How to complete this task —
Would you restate every entry below word for word? Leave out the pictures.

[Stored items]

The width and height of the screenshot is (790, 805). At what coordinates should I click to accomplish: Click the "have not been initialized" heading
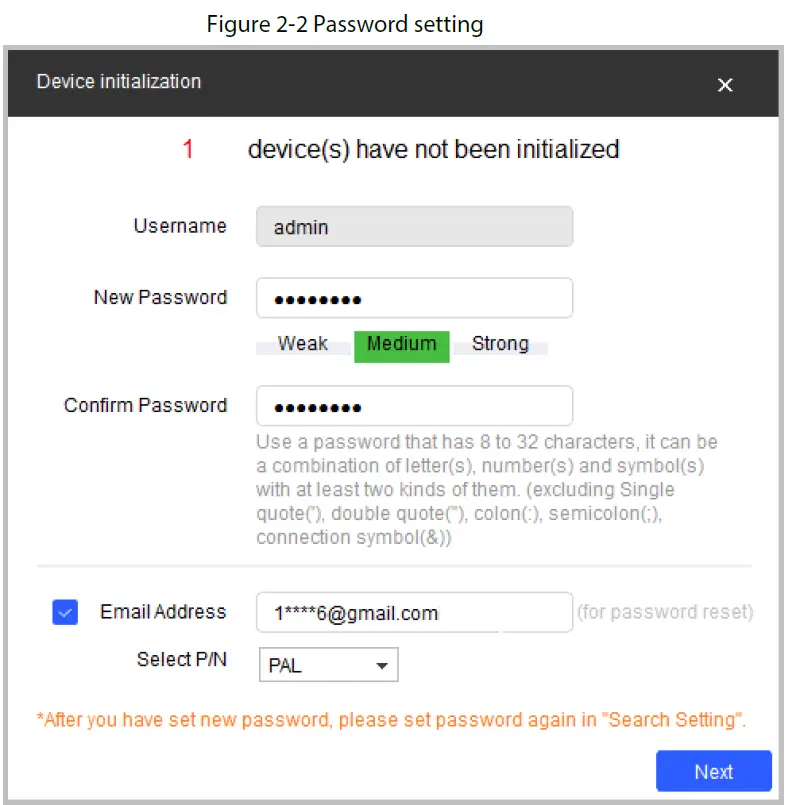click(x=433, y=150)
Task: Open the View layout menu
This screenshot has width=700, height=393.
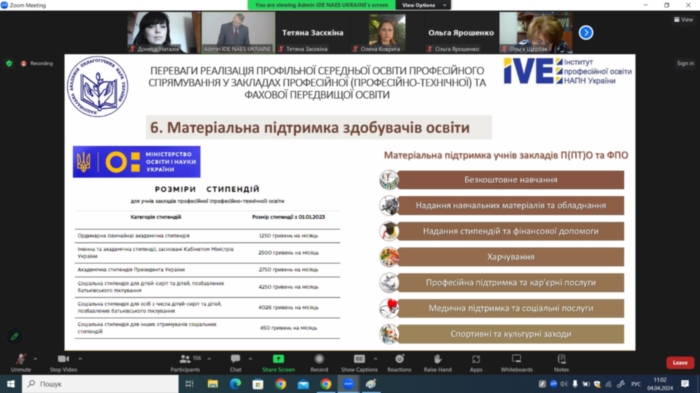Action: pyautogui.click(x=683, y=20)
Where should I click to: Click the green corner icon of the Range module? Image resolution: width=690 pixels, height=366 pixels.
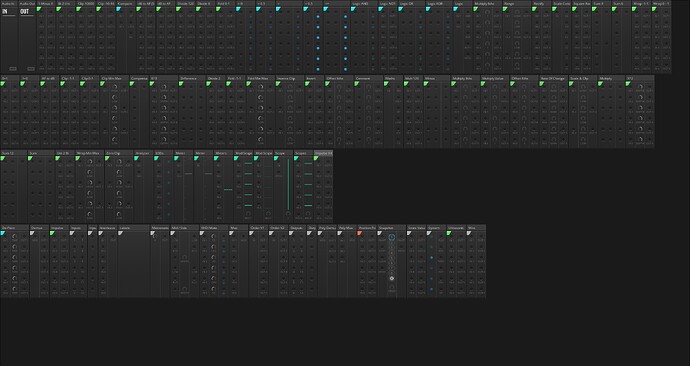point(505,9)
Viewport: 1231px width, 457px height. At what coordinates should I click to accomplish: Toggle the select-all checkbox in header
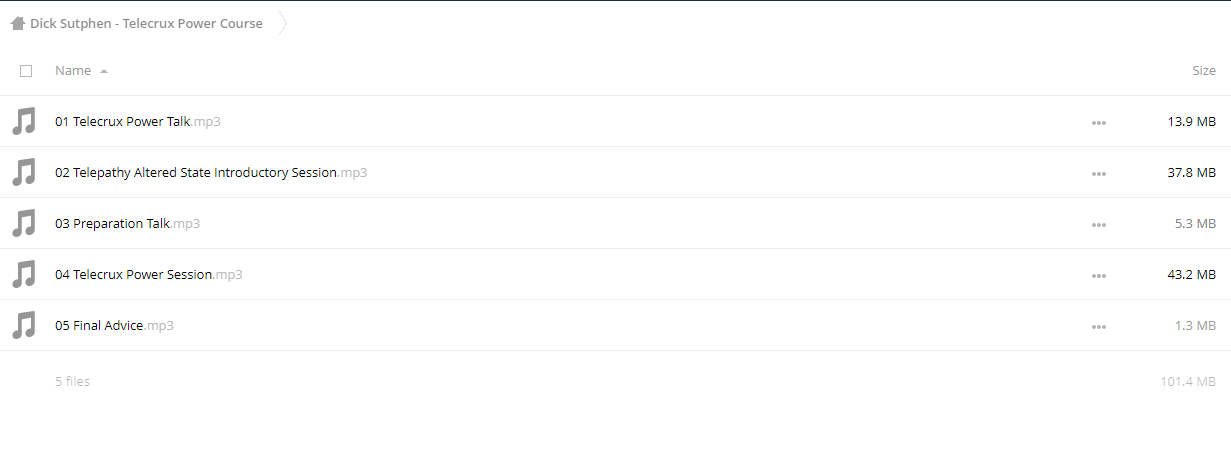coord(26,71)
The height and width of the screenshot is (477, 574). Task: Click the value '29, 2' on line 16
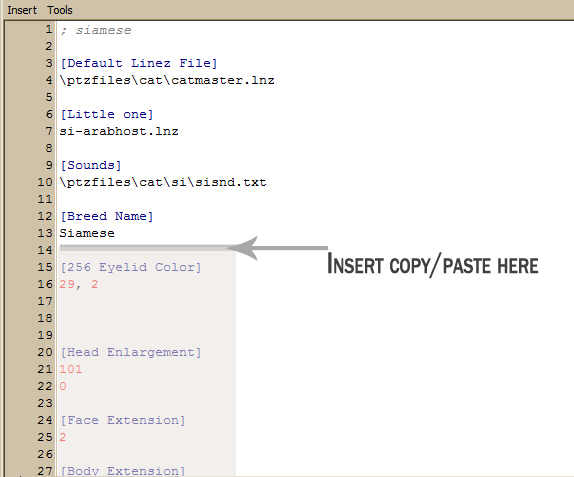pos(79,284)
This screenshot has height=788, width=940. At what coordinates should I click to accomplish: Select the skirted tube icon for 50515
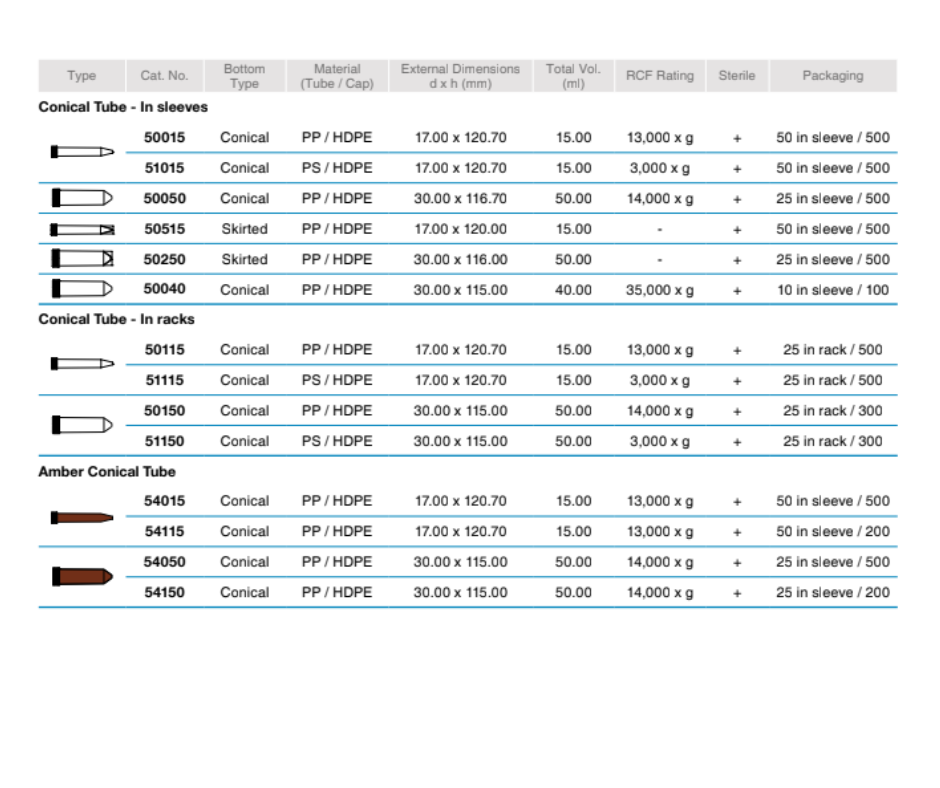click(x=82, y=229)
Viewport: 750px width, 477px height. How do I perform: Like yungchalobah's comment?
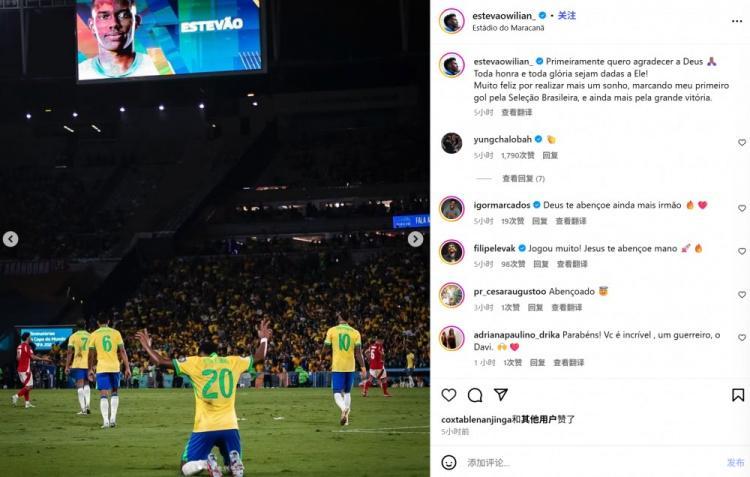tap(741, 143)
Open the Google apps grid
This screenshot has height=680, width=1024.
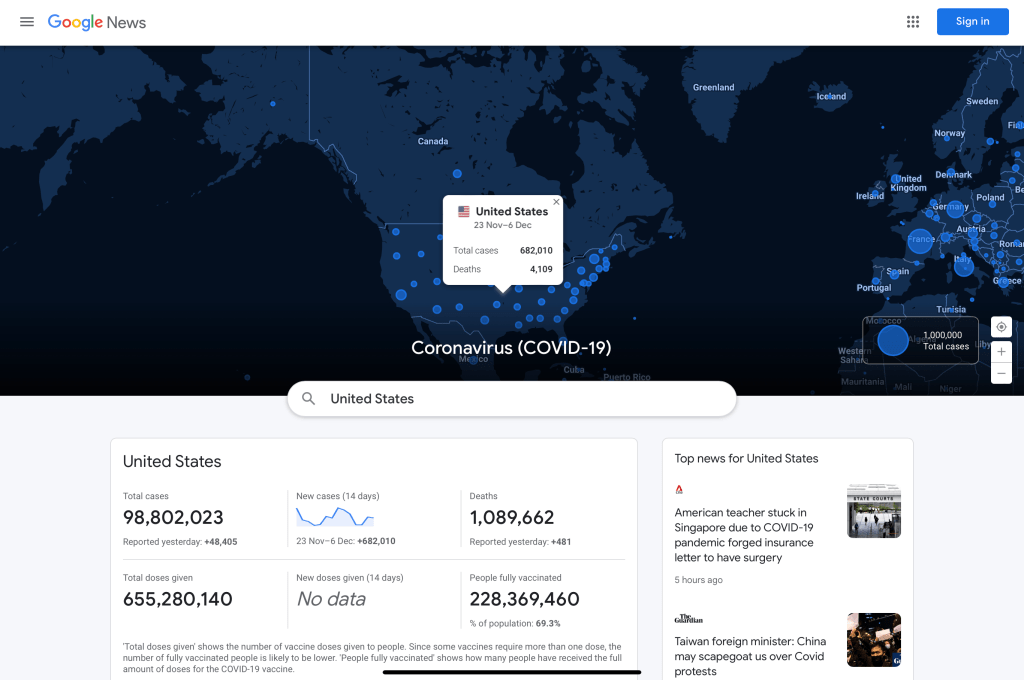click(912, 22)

Result —
The width and height of the screenshot is (790, 805). At what coordinates should I click to accomplish: Click the "have not been initialized" heading
click(x=433, y=150)
Task: Open the View layout menu
This screenshot has width=700, height=393.
Action: pyautogui.click(x=683, y=20)
Where should I click to: Click the green corner icon of the Range module? Image resolution: width=690 pixels, height=366 pixels.
point(505,9)
Viewport: 1231px width, 457px height. At what coordinates should I click to accomplish: Toggle the select-all checkbox in header
coord(26,71)
The height and width of the screenshot is (477, 574). Task: Click the value '29, 2' on line 16
pos(79,284)
This screenshot has height=788, width=940. At what coordinates should I click to accomplish: Select the skirted tube icon for 50515
click(x=82, y=229)
Viewport: 750px width, 477px height. How do I perform: Like yungchalobah's comment?
tap(741, 143)
Open the Google apps grid
This screenshot has height=680, width=1024.
click(912, 22)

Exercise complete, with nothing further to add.